## Passage
------

Huge number of files in a directory

Miner, Jonathan W (US SSA) jonathan.w.miner at baesystems.com
Wed Oct 7 20:57:32 UTC 2009


The issue with 'ls' is that it wants to sort the output. You may want to try using "-f", which says "do not sort"

In any case, huge numbers of files mean longer times to look through the directory nodes to find the file.  And "huge" will depend on your system. One approach that I've used is to create a directory structure based on the filename;  for example "abcdefgh.dat" might be stored as "a/b/c/d/abcdefgh.dat".  This preserves the filename, but keeps each directory to a managable size.
________________________________________
From: redhat-list-bounces at redhat.com [redhat-list-bounces at redhat.com] On Behalf Of "Fábio Jr." [fjuniorlista at gmail.com]
Sent: Wednesday, October 07, 2009 16:48
To: General Red Hat Linux discussion list
Subject: Re: Huge number of files in a directory

Thanks Andrew for the reply

Actually, the 'ls' in the directory isn't work, takes too much time and
blow the load up high. The number of files is a projection based in the
size of the directory, with the avg size of the files, that dont vary
too much.

------

## Dataset entries
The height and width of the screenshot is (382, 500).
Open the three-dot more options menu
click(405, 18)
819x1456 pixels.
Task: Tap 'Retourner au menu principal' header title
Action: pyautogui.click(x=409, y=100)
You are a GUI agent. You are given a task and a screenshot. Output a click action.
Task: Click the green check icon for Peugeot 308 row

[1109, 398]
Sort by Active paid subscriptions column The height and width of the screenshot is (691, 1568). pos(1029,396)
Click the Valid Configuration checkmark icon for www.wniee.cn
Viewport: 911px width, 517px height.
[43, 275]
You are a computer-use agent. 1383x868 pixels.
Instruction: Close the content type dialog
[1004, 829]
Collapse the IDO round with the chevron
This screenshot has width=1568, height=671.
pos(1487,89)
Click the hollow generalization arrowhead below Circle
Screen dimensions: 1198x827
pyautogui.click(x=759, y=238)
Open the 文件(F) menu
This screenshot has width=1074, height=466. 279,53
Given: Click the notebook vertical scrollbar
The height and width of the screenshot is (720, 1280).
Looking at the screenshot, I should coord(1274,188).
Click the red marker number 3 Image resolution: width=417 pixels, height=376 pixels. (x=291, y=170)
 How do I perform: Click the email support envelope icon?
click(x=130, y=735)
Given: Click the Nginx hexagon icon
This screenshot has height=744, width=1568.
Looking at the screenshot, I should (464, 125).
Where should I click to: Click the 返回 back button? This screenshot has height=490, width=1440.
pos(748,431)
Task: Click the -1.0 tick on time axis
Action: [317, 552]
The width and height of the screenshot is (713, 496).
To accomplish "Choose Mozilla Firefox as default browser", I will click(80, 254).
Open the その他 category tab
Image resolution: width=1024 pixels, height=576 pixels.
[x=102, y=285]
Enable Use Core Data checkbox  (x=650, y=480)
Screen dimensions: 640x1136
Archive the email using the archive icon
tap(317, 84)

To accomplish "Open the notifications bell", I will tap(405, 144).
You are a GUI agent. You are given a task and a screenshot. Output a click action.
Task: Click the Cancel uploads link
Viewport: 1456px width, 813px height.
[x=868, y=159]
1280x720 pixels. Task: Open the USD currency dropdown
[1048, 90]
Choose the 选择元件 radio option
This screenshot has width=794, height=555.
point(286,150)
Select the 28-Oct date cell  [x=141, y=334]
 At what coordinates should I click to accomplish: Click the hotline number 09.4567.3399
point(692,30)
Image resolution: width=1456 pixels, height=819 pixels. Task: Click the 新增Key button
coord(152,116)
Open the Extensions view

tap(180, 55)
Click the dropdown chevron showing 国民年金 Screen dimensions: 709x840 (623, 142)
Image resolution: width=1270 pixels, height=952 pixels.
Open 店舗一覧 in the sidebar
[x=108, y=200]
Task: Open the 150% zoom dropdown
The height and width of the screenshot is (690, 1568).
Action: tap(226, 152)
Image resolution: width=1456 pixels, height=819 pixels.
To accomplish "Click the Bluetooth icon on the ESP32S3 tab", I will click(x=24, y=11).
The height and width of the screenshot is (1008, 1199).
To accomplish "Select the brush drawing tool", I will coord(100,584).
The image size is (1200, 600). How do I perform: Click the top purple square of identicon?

------

## Tasks
(a) Translate this sentence from the post about huge numbers of files in a directory into Spanish: "The issue with 'ls' is that it wants to sort the output."
(b) Continue the post about huge numbers of files in a directory, starting right after its last sentence.

## The answers
(a) El problema con 'ls' es que quiere ordenar la salida.

(b)
I have 2 SAS disk in RAID 1. Before this, all the data was in a single
disk without RAID. When we make the migration to a powerfull server,
with the new disks, it took 4 days to finish all the transfer, and it
was performed about 1 year ago.

I didnt have a througput problem yet, not network, or even write or
read. But I'm concerned about when this will start to botter me. More
time I let to start to apply a solution, harder it will be to be
acomplished.

I'll realy make a deep research before start to work and migrate
anything. I just wanted t know if anyone has already have some similar
problem, to share experiences.

Thanks again.

[]s
    Fábio Jr.

Andrew Elliott escreveu:
> The limit of the number of files in a directory is variable and set when the
> FS is created.  It depends on the size of the volume; if you do a 'df -i' it
> will tell you the available inodes you have.  This will help to determine
> the limits of the fs which could help in determining where the bottleneck
> is.
>
> Quantity?...I've had problems doing an 'ls -al' on a single directory with
> 45000 files in it (EXT3 on external scsi array)...so I'm surprised that
> you're not having problems already...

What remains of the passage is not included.